Pixel coordinate grounding data

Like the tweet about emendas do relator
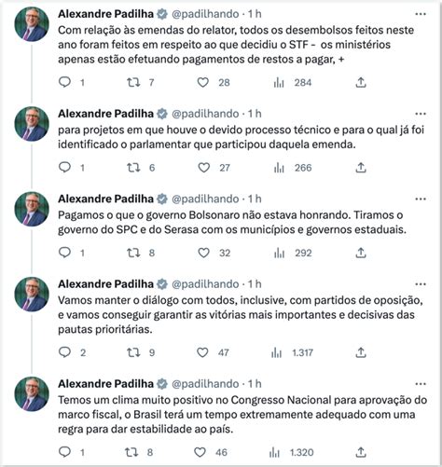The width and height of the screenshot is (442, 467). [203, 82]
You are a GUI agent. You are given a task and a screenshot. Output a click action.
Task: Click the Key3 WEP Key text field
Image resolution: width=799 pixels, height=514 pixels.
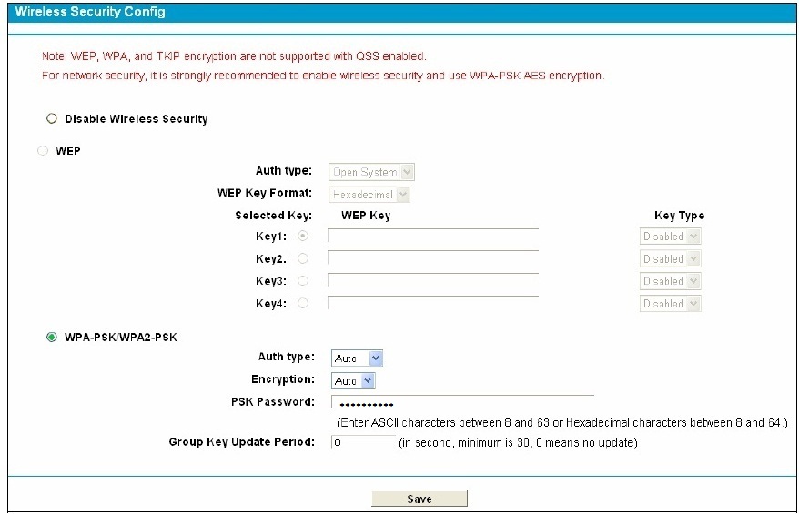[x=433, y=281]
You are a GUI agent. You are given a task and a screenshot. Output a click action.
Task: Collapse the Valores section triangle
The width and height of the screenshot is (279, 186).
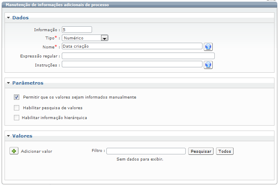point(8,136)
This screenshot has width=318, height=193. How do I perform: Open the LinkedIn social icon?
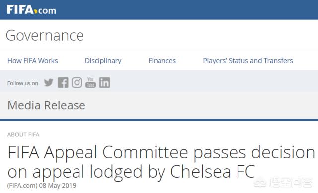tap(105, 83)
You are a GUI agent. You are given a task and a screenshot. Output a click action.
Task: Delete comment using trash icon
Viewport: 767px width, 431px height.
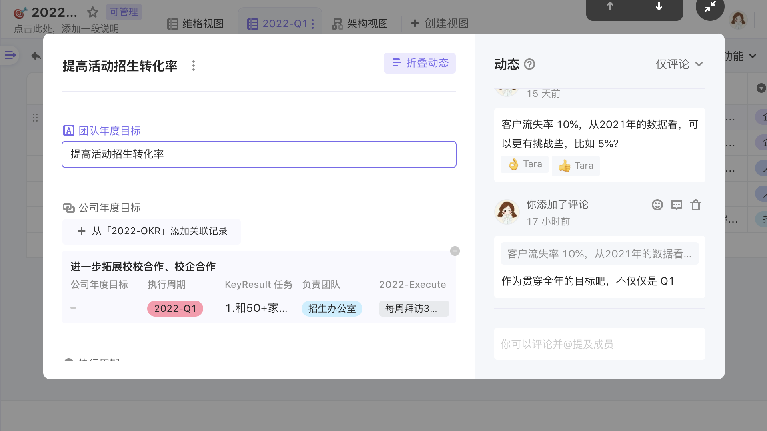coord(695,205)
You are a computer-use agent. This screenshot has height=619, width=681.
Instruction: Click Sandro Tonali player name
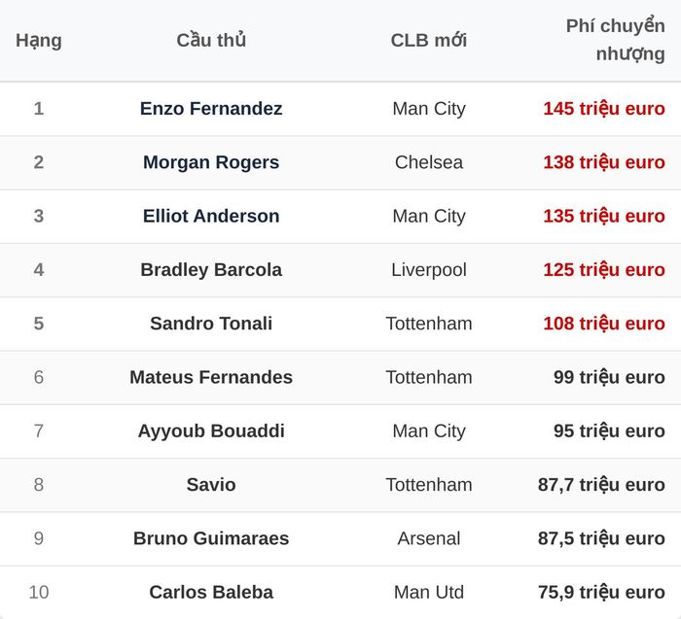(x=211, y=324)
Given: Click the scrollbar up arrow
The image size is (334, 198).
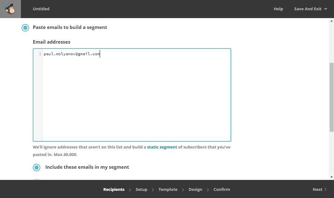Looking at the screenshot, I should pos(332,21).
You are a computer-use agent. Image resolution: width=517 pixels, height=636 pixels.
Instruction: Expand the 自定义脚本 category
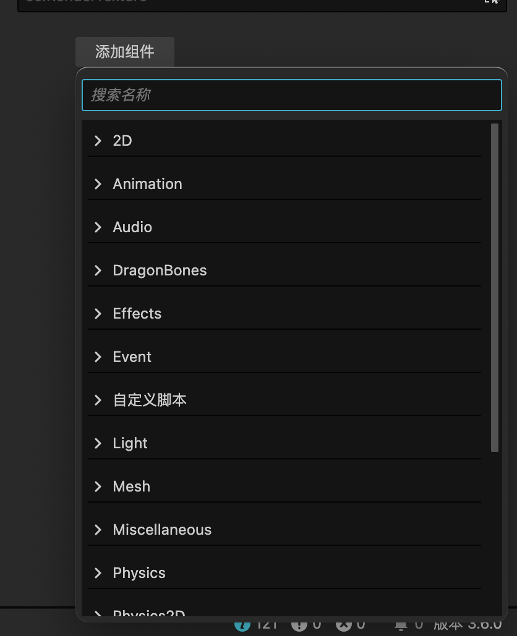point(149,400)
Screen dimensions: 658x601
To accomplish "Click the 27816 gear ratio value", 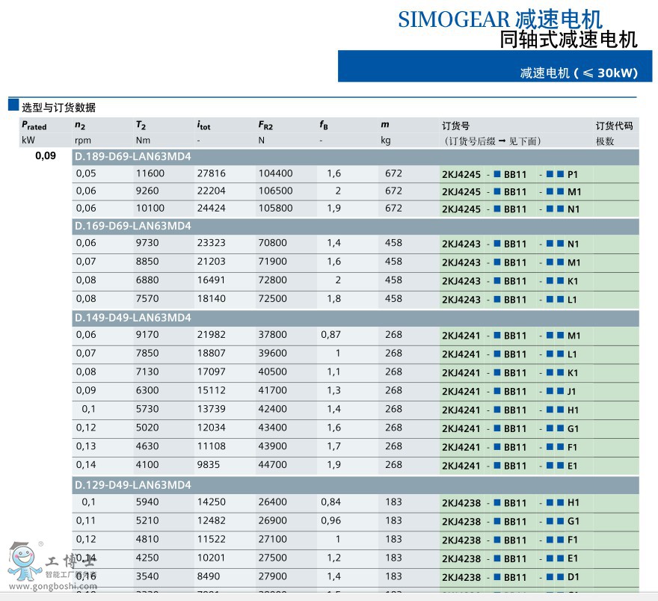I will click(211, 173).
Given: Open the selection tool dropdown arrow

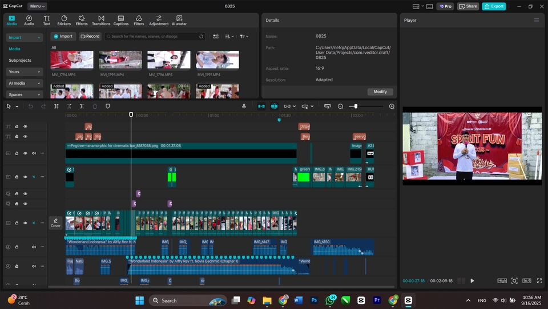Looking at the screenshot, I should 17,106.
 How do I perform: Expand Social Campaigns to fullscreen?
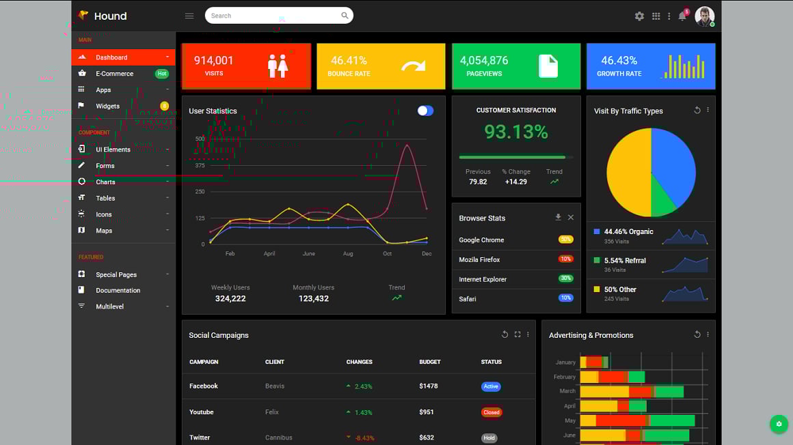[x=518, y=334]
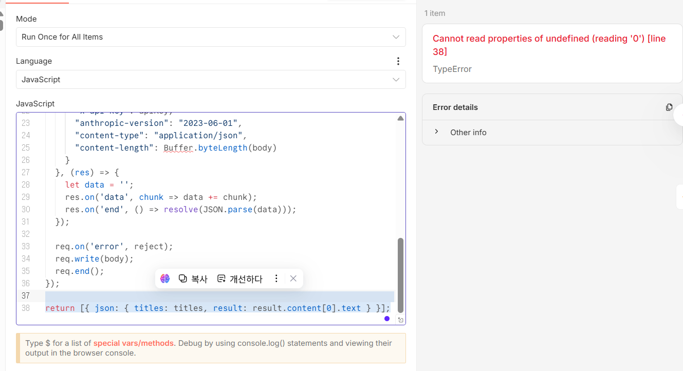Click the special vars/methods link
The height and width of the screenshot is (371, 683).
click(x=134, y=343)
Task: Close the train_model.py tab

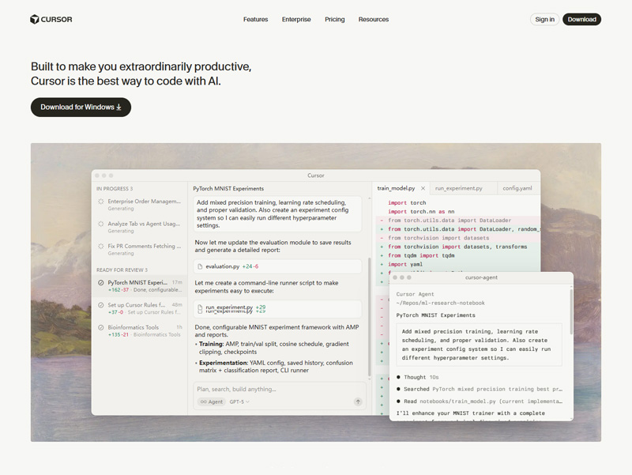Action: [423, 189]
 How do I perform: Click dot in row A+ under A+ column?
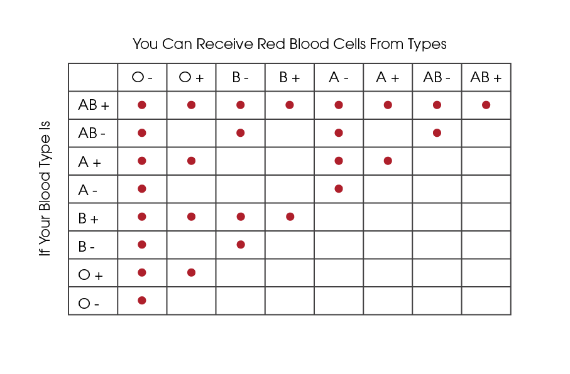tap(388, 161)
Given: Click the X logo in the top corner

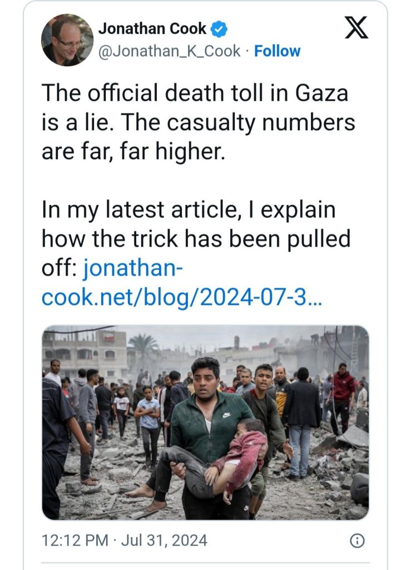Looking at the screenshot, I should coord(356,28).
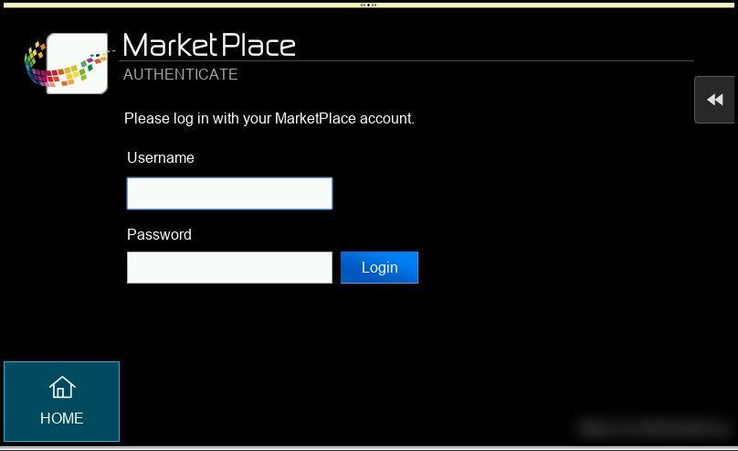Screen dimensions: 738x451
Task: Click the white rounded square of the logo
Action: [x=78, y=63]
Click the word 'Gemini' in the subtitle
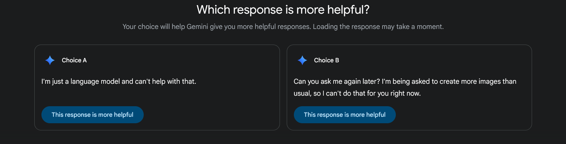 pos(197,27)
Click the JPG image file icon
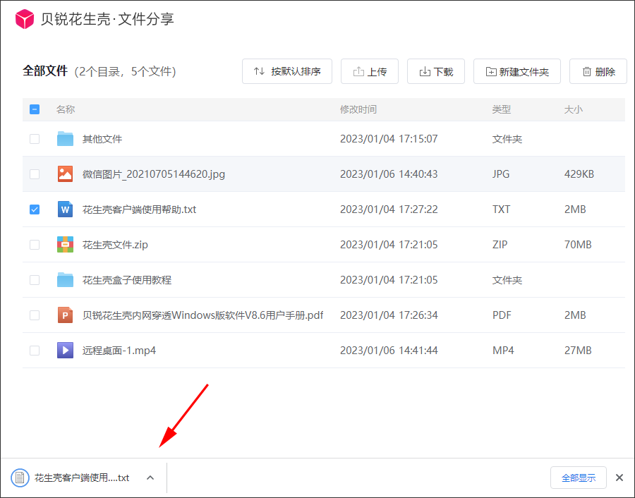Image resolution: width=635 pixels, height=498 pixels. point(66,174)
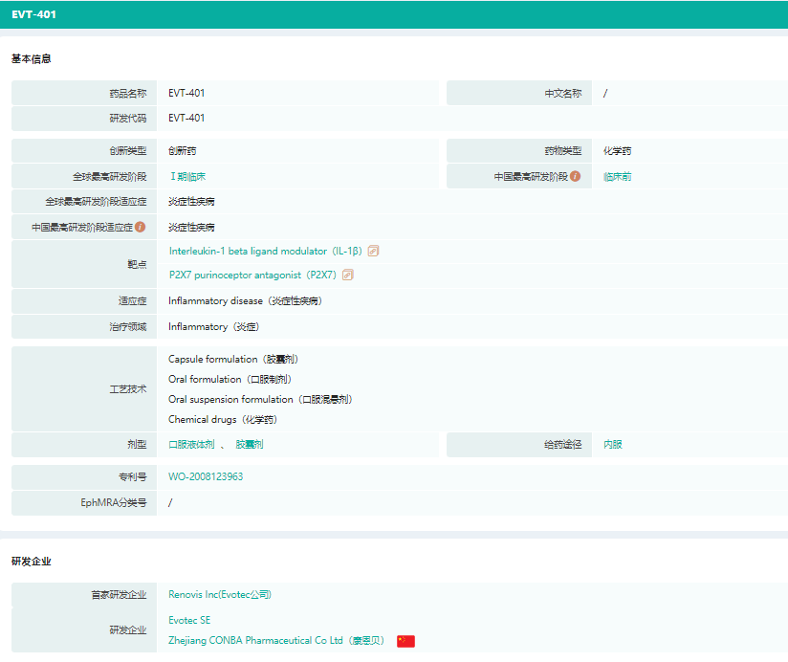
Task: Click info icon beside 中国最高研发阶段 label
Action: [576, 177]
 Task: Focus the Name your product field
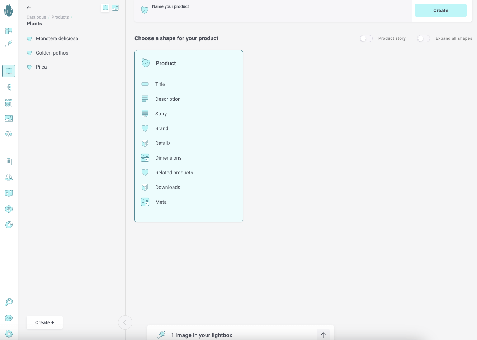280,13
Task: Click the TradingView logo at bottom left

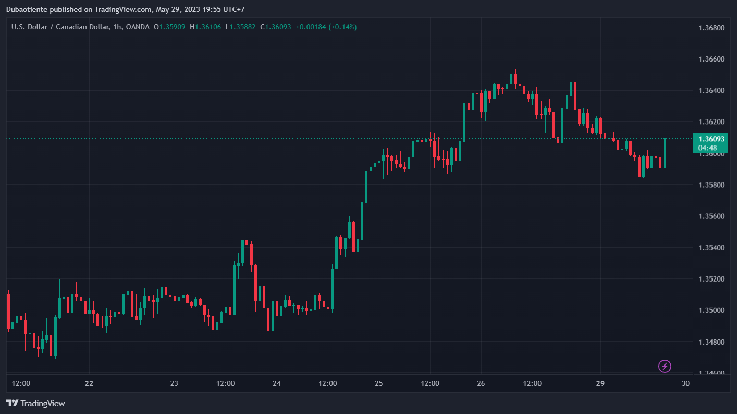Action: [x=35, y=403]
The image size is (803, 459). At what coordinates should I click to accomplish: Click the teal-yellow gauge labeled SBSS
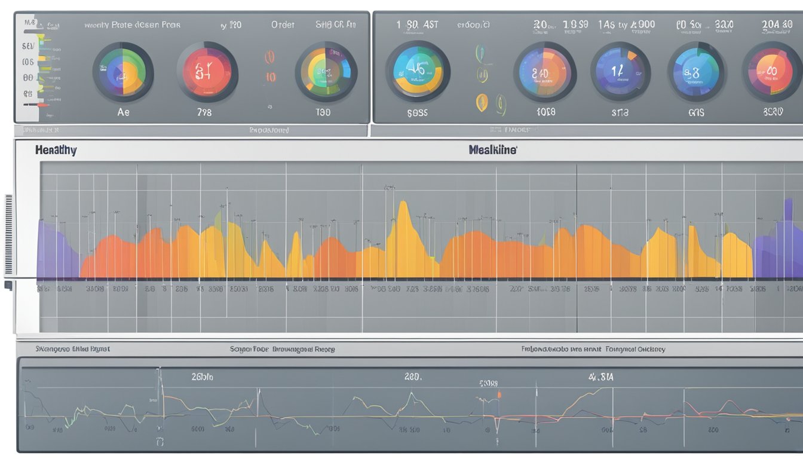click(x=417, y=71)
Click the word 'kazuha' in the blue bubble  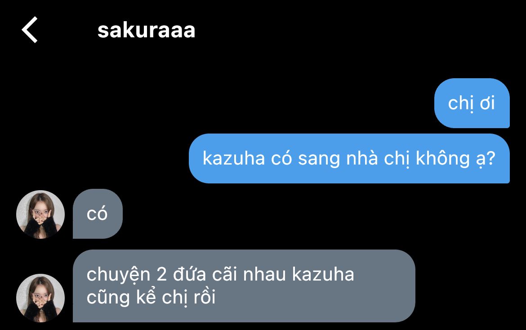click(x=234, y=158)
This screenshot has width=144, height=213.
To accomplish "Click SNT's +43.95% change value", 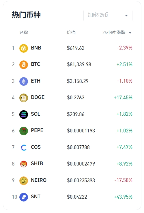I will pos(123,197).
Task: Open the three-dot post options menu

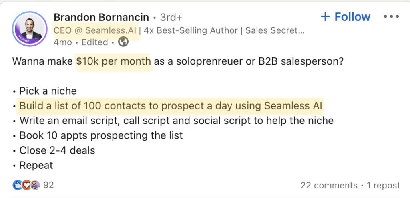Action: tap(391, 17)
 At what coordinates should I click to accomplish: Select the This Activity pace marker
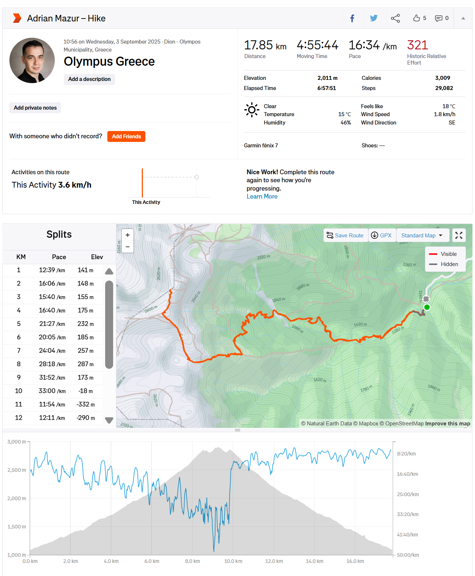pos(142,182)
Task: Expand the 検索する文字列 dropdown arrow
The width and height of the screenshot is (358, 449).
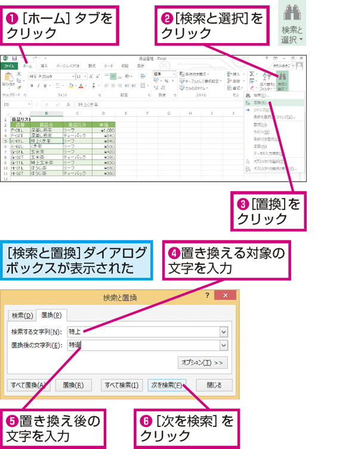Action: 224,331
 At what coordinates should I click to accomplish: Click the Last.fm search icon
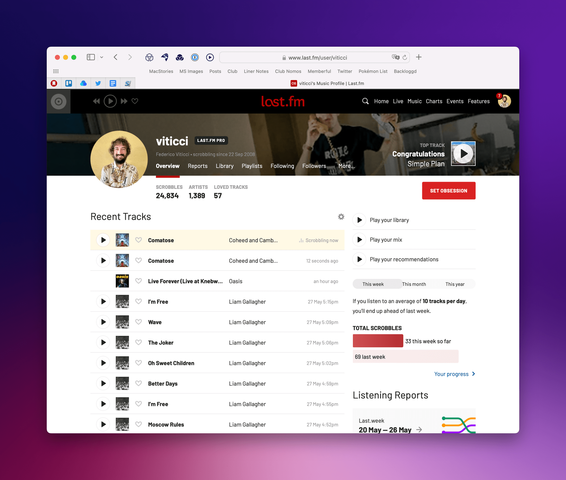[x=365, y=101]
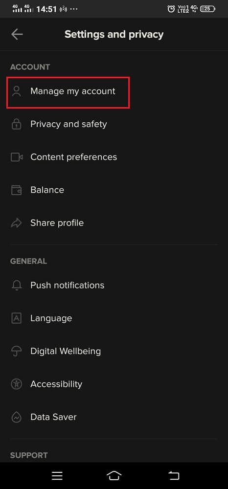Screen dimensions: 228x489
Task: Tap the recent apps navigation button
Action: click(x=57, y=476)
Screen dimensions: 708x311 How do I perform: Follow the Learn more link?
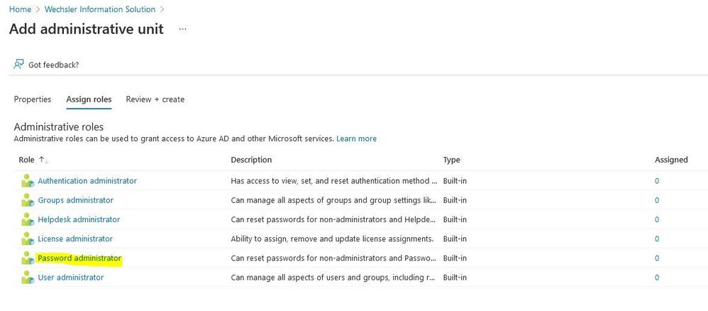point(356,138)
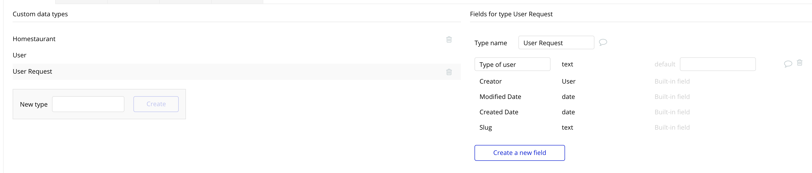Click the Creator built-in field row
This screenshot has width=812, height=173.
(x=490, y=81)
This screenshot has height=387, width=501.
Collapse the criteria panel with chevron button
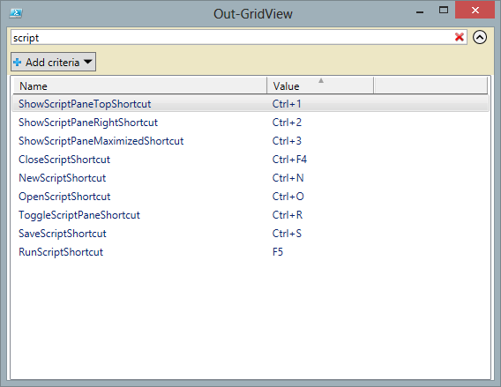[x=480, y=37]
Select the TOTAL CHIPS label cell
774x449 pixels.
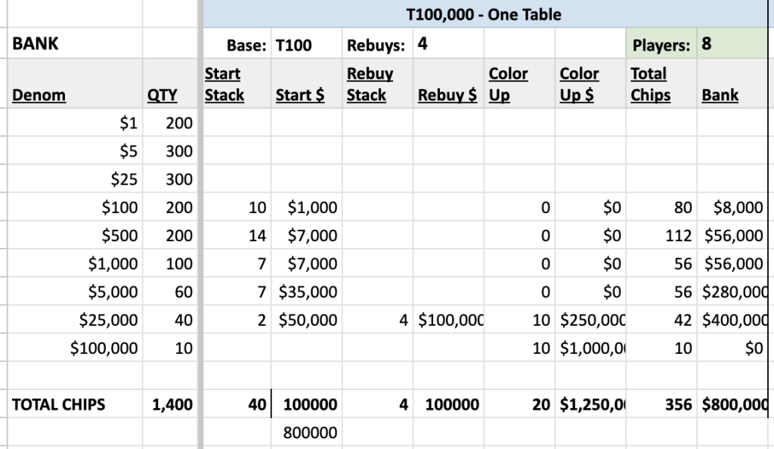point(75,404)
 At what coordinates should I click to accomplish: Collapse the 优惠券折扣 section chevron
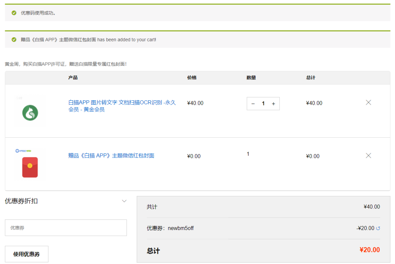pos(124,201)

** What is needed **
Please copy exactly the lines from the one containing "Task: Open the three-dot post options menu" through the end of the records above, leaving out every picture.

** Answer to the problem **
Task: Open the three-dot post options menu

Action: tap(391, 17)
 At what coordinates should I click to accomplish: Select the This Activity pace marker
pos(142,182)
Task: Expand the 検索する文字列 dropdown arrow
The width and height of the screenshot is (358, 449).
Action: 224,331
 At what coordinates should I click to accomplish: Click the Last.fm search icon
[x=365, y=101]
Screen dimensions: 228x489
Task: Tap the recent apps navigation button
Action: click(x=57, y=476)
Screen dimensions: 708x311 How do I perform: Follow the Learn more link?
point(356,138)
Click the Creator built-in field row
This screenshot has width=812, height=173.
(x=490, y=81)
This screenshot has height=387, width=501.
Collapse the criteria panel with chevron button
[x=480, y=37]
Select the TOTAL CHIPS label cell
774x449 pixels.
point(75,404)
 At what coordinates should I click to accomplish: Collapse the 优惠券折扣 section chevron
pos(124,201)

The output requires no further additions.